Tauchsafaris Indischer Ozean
Wer die Malediven vom Bord erlebt, verbindet Maamigili und weitere Tauchplätze mit einem festgelegten Mehrtagesrhythmus statt täglicher Ausfahrten vom Land aus
Was diese Region auf einer Tauchsafari besonders macht
- Malediven: Maamigili als häufig genannter Riffplatz
- Seychellen: Explorer 1 für abgelegene Atolle
- Madagaskar: sechs Tage Mitsio und Radama
- Malediven: Hanifaru Bay als benannter Tauchplatz
- Seychellen: Sea Bird für gemischte Gruppen
- Madagaskar: Gros Plan mit acht Tauchplätzen
Auf Tauchsafari hier
Eine mehrtägige Liveaboard-Reise verlegt den Tauchalltag vom festen Ausgangshafen aufs Wasser: Schlafen, Essen und mehrere Tauchgänge folgen demselben schwimmenden Ablauf.

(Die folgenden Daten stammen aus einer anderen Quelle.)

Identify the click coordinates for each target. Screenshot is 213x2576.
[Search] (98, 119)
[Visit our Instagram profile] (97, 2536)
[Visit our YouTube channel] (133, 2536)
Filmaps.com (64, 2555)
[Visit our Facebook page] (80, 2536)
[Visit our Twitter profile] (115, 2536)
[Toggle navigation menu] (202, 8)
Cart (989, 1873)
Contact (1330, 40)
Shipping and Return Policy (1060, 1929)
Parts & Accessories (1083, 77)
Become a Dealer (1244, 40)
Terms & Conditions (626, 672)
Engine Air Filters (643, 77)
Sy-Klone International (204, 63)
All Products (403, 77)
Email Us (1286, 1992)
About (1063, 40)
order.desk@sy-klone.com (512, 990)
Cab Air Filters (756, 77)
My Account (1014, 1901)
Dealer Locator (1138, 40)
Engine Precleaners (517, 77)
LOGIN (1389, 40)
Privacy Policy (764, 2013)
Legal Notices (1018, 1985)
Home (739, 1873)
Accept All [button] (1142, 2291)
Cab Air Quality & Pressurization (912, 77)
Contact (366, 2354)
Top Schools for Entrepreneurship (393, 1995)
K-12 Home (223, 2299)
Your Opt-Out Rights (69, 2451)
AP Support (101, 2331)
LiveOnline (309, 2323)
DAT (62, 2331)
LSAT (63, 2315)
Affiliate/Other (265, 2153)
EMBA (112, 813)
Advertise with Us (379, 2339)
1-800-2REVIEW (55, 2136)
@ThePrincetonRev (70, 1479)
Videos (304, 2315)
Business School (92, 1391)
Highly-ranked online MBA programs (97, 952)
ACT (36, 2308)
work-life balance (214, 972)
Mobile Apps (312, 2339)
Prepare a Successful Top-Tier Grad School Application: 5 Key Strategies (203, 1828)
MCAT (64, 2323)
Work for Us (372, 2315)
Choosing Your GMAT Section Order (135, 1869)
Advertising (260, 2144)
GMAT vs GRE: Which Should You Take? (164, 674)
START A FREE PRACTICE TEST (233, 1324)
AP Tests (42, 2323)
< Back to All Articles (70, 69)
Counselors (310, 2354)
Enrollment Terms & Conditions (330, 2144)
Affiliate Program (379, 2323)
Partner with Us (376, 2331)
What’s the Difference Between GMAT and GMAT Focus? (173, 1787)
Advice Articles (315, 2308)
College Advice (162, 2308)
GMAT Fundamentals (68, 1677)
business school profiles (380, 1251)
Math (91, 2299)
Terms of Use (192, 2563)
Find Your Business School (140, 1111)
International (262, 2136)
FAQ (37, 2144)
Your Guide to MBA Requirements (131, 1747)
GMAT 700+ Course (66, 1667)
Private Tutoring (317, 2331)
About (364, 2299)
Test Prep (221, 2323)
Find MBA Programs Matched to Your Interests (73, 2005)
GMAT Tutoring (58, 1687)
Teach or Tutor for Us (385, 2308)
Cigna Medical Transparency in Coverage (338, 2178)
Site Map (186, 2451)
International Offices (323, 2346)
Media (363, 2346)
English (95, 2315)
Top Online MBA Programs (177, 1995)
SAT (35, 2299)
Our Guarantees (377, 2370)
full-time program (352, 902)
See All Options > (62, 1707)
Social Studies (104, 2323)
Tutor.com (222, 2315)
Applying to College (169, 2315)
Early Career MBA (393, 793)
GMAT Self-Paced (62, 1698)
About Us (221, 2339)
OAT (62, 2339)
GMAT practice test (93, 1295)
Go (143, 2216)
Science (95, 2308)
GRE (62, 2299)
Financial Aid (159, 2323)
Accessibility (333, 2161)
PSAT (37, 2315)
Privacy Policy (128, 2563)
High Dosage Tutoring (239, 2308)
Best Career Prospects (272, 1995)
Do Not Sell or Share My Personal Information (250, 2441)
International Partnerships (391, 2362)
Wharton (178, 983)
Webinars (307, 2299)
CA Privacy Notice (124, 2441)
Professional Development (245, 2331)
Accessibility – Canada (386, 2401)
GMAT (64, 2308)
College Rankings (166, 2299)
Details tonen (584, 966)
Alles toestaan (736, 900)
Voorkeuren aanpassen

Auf den Malediven verbindet dieses Prinzip die häufig genannten Plätze Maamigili, Barracuda Giri, Banana Reef und Dhigu Thila mit weiteren Stationen wie Dhonkalo, Foththeyo Kandu, Hanifaru Bay und Kudarah Thila. Auf Madagaskar bleibt Gros Plan mehrere Tage in den Archipelen Mitsio und Radama; diese liegen nördlich von Nosy Be und sind von Tagesausflügen weit entfernt. Dadurch entsteht kein tägliches Kofferpacken zwischen Hotel und Hafen. Die sechs Tage und fünf Nächte dort bieten zehn geplante Tauchgänge, außerdem ist Nachttauchen möglich. Auf den Seychellen bleiben die Routen dagegen kurz und konzentrieren sich auf Mahé, Praslin und La Digue.
Was du hier siehst
Bei den Malediven zeigen die meistgenannten Namen die Bandbreite der Bordrouten: Maamigili, Barracuda Giri, Banana Reef, Dhigu Thila, Dhonkalo, Foththeyo Kandu, Hanifaru Bay und Kudarah Thila. Diese Plätze bilden die konkrete Orientierung für eine Reise zwischen mehreren Tauchstationen. Die Seychellen stehen für drei klar verschiedene Erlebnisse. Explorer 1 nimmt sechs Tauchgäste auf und zielt auf die abgelegenen Atolle Bird, Denis und Amirantes. Sea Bird bietet auf einem Yachtformat für 22 Passagiere auch Kajak und Landausflüge. Sea Pearl ist eine Goélette von 1915 und ein ehemaliges niederländisches Fischerboot. Madagaskar konzentriert sich mit Gros Plan auf die Archipele Mitsio und Radama nördlich von Nosy Be. Das Boot bleibt mehrere Tage im Gebiet, erlaubt dadurch weniger frequentierte Plätze und auch Nachttauchgänge. Konkrete Artennamen nennt das Dossier nicht; die Auswahl lässt sich daher über Plätze, Routen und Bordformate beschreiben.
Welches Land wählen
Die Malediven passen zu dir, wenn du Auswahl und flexible Reisetermine suchst: 42 Boote stehen für viele unterschiedliche Bordpläne und gut dokumentierte Namen wie Maamigili, Hanifaru Bay oder Kudarah Thila. Das ist keine Qualitätswertung, sondern ein Profil mit vielen Kombinationsmöglichkeiten. Die Seychellen eignen sich für Reisende, die ihr Bordformat sehr genau wählen möchten. Explorer 1 bringt sechs Tauchgäste zu Bird, Denis und Amirantes; Sea Bird richtet sich mit 22 Plätzen, Kajak und Landausflügen auch an gemischte Gruppen; Sea Pearl setzt auf den Charakter eines historischen Fischerboots. Madagaskar ist die passende Entscheidung für ein kleines, konzentriertes Abenteuer: Gros Plan nimmt acht Tauchgäste auf, bleibt bei Mitsio und Radama mehrere Tage und erreicht Plätze fern der Tagesausflüge. So steht jeder Staat für einen anderen Reiseplan, nicht für eine Rangfolge.